## WHAT THE TASK ASKS
Change "Share This Page" to "Share This Story" throughout the records below and write them out again with nothing else altered. Omit the pictures.

___ SUPPLIED ENTRIES ___

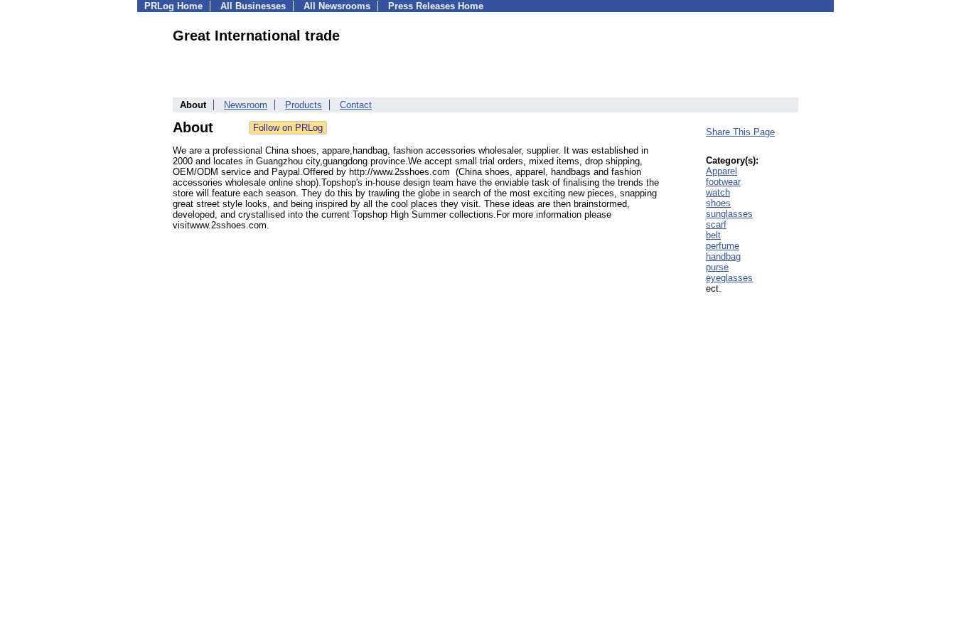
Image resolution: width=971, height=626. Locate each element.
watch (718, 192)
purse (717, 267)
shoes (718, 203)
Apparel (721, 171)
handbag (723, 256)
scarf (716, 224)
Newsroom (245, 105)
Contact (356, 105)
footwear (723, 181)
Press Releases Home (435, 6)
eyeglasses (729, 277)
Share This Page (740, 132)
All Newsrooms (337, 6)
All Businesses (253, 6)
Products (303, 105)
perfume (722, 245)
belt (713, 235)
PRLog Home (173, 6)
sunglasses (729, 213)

___

## SOLUTION
Image resolution: width=971, height=626. Locate each element.
watch (718, 192)
purse (717, 267)
shoes (718, 203)
Apparel (721, 171)
handbag (723, 256)
scarf (716, 224)
Newsroom (245, 105)
Contact (356, 105)
footwear (723, 181)
Press Releases Home (435, 6)
eyeglasses (729, 277)
Share This Story (740, 132)
All Newsrooms (337, 6)
All Businesses (253, 6)
Products (303, 105)
perfume (722, 245)
belt (713, 235)
PRLog Home (173, 6)
sunglasses (729, 213)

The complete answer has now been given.